Conceptual Design

Steps to create a Data Mart

Dimensional Model

Components

  • FACT table: Primary table where numeric performance measures for a business process are stored
    • Composite PK from many FKs
    • Facts/measures: A business measure (numeric, additive)
  • Dimensional tables
    • contains textual description of business
    • many, many, many dimensional attributes
    • used to specify query constraints

Designing an Individual Dimensional Model

Step 1: Choose the Business Process to Model

  • Almost always something to do with the "Sales" and/or "Productivity"
    • Retail
    • Healthcare
    • Insurance
    • Telecoms
  • Motivated using $$$$ saved (or gained)

Step 2: Declare the Gain

  • Answer question: "How do you describe a single row in the fact table"
  • General guiding principle:
    • we choose the lowest meaningful (and feasible) grain of each dimension
  • Why:
    • we want to see all those details
    • we can always aggregate (sum, count, average) later

Step 3: Choose the Dimensions

  • Answer question: "How does the business describe the data that results from the business process?"
  • This is determined by grain of fact table
  • add all possibly relevant dimensions and many, many descriptive attribute values

Step 4: Choose the Facts/Measures

  • Answer question: "What are we measuring?"
  • Specific to grain of fact table
  • Store additive values
  • Percentages and ratios, also store numerator + denominator

Types of Dimensions

  • Causal: promotion, contract, deal
  • Degenerate: ticket number, order number
  • Status: account status, shipment status
  • Audit: data quality and record lineage
  • Junk: indicators and flags
  • role-playing: one dimension acting in many "views" of the data

Role-playing dimensions

  • keys with different roles showing the same data
  • you can implement a role-playing dimension using a SQL View

Modelling multiple units of measure

To make sure there is no confusion, we have units of measure in the data schema design. For example if a product has a length field, then we also store a length-unit field.

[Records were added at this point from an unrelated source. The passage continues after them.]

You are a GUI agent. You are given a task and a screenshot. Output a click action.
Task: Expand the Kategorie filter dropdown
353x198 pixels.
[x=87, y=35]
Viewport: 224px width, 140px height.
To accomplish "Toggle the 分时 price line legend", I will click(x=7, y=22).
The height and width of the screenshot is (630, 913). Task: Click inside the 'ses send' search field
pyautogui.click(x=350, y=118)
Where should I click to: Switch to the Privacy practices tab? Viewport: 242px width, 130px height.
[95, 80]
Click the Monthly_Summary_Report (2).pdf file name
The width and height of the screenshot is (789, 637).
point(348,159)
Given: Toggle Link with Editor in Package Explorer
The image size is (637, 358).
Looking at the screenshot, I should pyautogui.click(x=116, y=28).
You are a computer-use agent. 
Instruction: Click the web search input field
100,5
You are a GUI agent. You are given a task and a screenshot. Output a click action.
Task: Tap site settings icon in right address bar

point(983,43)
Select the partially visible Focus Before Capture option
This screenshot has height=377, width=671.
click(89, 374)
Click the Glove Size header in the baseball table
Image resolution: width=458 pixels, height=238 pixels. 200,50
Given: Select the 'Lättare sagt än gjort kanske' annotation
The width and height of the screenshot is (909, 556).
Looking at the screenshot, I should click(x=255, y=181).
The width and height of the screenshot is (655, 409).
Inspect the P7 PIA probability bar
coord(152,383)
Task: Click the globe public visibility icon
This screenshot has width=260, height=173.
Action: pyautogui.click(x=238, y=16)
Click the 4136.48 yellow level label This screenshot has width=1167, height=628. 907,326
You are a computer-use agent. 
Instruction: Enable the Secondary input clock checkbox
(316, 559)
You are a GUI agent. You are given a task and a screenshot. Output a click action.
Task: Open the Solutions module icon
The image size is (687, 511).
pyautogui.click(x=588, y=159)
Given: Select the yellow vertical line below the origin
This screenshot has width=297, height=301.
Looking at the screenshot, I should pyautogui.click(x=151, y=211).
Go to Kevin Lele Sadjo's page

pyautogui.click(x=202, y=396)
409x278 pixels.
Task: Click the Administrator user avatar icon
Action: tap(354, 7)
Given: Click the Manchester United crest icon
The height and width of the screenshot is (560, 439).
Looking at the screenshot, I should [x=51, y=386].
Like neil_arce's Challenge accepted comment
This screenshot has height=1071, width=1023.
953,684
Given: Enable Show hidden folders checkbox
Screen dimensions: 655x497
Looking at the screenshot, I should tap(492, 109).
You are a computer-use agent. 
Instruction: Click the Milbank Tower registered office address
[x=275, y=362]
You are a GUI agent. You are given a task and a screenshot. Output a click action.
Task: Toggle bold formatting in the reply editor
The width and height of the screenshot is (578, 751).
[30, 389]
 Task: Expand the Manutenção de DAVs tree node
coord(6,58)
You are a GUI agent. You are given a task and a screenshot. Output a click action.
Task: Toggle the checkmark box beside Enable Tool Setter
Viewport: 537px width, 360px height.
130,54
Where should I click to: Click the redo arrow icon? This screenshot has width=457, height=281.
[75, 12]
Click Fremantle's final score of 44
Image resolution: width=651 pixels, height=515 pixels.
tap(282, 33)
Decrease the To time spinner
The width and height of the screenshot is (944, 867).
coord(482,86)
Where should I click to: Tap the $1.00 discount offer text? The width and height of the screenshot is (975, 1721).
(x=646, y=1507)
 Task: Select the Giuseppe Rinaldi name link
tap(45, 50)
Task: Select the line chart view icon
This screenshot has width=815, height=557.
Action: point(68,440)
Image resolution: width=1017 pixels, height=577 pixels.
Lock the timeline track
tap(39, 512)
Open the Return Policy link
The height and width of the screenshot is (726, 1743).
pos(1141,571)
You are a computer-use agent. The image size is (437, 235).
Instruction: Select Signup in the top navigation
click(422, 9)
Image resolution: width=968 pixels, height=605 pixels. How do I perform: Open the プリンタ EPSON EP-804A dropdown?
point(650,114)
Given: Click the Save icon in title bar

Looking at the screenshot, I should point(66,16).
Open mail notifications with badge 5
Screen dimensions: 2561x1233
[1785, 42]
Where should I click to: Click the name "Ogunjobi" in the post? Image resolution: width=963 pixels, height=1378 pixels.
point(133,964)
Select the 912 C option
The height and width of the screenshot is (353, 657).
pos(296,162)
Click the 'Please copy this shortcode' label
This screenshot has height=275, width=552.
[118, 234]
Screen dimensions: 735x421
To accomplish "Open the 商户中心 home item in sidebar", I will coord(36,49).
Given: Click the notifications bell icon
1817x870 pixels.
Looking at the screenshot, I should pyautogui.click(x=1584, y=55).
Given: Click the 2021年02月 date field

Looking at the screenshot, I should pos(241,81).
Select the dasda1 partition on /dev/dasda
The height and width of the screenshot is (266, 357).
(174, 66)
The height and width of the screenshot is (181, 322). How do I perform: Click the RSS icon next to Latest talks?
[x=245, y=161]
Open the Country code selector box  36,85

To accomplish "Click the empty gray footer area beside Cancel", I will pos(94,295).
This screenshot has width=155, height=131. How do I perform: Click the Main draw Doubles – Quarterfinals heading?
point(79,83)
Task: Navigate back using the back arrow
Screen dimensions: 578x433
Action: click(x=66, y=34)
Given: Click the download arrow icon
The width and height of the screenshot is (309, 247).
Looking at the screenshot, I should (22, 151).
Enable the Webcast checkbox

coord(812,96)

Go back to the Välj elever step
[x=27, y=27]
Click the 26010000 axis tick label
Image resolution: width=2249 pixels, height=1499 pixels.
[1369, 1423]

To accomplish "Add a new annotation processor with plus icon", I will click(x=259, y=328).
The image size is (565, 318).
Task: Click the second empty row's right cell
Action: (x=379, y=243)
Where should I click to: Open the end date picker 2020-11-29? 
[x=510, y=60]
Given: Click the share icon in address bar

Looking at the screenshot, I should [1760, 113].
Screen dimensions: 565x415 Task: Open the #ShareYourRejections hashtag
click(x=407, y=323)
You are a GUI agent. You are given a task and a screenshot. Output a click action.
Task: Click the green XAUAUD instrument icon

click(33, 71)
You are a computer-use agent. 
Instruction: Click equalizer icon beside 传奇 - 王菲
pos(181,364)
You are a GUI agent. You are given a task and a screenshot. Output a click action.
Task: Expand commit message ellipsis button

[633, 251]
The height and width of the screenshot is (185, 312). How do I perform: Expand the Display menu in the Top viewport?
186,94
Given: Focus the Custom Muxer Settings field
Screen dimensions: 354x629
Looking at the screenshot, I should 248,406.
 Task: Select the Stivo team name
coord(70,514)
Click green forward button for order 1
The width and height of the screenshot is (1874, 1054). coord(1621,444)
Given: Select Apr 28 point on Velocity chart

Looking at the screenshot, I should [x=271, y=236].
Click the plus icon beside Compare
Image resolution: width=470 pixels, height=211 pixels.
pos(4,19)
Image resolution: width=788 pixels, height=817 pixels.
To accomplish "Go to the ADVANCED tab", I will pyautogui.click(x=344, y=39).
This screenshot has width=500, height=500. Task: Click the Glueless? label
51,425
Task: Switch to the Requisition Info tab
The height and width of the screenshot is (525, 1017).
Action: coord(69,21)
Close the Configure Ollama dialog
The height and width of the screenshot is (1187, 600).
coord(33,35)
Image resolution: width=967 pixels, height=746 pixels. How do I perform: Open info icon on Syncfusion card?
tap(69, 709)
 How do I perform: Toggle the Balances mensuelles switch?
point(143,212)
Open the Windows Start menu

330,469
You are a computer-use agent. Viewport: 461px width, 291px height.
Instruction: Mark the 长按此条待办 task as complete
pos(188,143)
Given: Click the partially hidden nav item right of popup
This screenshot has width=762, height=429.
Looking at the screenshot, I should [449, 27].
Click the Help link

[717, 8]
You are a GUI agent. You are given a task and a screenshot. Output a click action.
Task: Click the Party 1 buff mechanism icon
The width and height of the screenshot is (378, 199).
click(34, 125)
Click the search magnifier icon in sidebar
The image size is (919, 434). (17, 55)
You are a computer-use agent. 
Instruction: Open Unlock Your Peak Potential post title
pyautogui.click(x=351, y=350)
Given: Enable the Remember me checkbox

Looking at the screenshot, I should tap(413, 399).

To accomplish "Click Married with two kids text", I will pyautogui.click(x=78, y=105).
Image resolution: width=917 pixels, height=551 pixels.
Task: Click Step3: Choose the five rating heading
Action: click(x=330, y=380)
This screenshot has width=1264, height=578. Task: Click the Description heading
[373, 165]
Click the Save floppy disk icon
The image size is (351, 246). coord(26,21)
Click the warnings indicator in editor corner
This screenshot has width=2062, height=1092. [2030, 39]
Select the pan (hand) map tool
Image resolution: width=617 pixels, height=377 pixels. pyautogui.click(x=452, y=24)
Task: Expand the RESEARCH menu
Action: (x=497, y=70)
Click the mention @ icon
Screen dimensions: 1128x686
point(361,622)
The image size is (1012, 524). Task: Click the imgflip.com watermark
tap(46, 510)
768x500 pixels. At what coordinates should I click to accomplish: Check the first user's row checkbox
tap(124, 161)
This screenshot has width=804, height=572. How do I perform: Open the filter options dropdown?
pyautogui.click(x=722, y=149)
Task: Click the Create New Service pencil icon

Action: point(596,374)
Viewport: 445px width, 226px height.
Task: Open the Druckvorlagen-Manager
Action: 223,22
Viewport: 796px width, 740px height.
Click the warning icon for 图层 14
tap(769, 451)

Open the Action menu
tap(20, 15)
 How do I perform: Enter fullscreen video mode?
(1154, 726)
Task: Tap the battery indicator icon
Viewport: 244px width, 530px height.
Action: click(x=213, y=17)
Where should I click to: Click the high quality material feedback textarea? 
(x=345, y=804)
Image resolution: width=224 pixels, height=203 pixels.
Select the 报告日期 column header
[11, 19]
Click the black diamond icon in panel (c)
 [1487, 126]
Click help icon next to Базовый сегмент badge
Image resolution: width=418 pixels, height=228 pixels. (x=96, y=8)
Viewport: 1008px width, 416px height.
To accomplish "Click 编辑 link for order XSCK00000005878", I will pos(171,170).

We could also design our schema to store the length in all units of measure, so a length-cm field or length-inches.

Modelling multiple currencies

We keep a local currency price as well as a field for equivalent currencies in our schema.

When do we measure the conversation rate?

We convert the local currency based on where the data mart is located. We would use the data mart's local time.

Modelling many-to-many Dimensions

  • 0, 1 M: exact number unknown before creating dimensional model
  • use a bridge entity
  • useful for easy querying
  • dimensional model won't be a star anymore
  • use with caution
  • implemented during data staging

Monster Dimension

A monster dimension changes frequently, leading to an excessive number of rows.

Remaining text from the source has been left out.